Filter the records below for the word "point". Copy each line that holds it.

----- DATA SUPPLIED

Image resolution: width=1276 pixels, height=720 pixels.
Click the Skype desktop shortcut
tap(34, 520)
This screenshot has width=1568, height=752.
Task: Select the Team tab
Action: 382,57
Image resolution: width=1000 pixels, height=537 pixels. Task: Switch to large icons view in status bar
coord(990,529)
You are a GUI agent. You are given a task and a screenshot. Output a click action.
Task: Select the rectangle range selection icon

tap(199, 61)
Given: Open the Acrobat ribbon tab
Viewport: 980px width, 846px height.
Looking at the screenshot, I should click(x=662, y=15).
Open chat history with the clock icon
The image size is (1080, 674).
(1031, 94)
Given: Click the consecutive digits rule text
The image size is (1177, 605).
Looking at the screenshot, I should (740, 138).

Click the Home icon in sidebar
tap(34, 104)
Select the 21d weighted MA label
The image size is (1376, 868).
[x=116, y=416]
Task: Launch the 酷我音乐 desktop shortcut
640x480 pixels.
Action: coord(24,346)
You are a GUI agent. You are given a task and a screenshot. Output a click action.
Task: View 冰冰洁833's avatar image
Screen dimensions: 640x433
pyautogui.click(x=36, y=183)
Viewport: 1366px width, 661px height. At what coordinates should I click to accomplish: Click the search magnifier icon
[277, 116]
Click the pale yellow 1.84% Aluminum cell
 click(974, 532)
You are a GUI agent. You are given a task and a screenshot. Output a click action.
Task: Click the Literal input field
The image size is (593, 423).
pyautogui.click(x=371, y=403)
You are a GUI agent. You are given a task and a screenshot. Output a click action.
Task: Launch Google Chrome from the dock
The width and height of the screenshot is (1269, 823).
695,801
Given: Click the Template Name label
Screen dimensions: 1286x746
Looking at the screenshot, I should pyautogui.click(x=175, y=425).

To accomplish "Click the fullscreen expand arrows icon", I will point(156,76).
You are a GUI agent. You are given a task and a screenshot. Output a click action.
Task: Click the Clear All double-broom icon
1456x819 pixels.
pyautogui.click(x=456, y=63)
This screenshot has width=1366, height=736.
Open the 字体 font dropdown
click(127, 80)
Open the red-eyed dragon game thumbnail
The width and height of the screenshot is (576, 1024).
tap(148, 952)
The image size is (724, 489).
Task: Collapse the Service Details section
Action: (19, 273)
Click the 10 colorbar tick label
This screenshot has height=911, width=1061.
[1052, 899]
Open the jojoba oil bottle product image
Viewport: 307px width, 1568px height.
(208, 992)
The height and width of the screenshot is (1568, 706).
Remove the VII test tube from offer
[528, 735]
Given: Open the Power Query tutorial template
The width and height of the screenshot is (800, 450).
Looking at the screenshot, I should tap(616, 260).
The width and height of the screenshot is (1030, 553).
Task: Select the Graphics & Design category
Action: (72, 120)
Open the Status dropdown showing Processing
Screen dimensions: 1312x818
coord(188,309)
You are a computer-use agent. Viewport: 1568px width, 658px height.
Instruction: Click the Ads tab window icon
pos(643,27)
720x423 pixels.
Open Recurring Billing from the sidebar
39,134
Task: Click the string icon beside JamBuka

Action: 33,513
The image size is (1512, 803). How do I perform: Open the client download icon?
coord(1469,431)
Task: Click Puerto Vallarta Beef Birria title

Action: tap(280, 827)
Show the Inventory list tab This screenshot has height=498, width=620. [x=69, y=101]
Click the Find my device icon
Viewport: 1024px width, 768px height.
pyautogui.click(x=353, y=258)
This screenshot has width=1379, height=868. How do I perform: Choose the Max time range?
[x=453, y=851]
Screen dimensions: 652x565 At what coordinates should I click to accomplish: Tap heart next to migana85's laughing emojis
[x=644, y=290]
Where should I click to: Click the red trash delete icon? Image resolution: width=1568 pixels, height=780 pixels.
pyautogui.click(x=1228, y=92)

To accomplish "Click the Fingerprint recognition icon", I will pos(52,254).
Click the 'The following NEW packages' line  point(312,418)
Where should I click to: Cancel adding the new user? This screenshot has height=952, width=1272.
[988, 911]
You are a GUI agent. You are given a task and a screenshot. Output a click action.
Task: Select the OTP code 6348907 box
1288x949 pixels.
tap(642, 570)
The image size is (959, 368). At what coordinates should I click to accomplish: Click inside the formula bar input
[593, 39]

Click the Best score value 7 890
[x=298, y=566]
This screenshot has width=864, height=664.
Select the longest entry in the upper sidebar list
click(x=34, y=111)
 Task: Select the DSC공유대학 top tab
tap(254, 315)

----------

• EXERCISE ANSWER
To accomplish "Click the fullscreen expand arrows icon", I will point(156,76).
Click the 'The following NEW packages' line  point(312,418)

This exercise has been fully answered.